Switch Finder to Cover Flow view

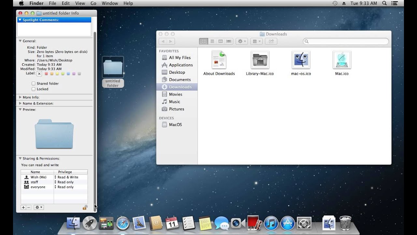click(x=229, y=41)
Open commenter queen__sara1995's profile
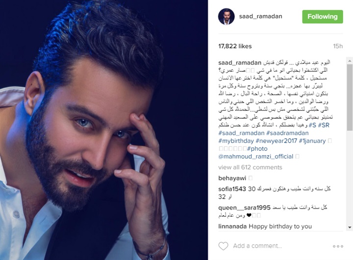 click(x=244, y=208)
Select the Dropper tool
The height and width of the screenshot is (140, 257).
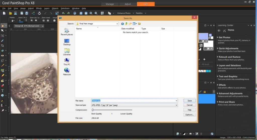[x=3, y=40]
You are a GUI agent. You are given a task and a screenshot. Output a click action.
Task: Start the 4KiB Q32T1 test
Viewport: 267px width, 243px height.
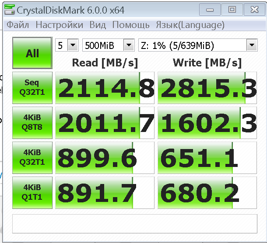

▶ [Work required]
Output the material above exactly as written and drop any images it holds.

▶ [Task result]
Switch Finder to Cover Flow view

click(x=229, y=41)
Open commenter queen__sara1995's profile
 click(x=244, y=208)
Select the Dropper tool
The height and width of the screenshot is (140, 257).
[x=3, y=40]
You are a GUI agent. You are given a task and a screenshot. Output a click action.
Task: Start the 4KiB Q32T1 test
Viewport: 267px width, 243px height.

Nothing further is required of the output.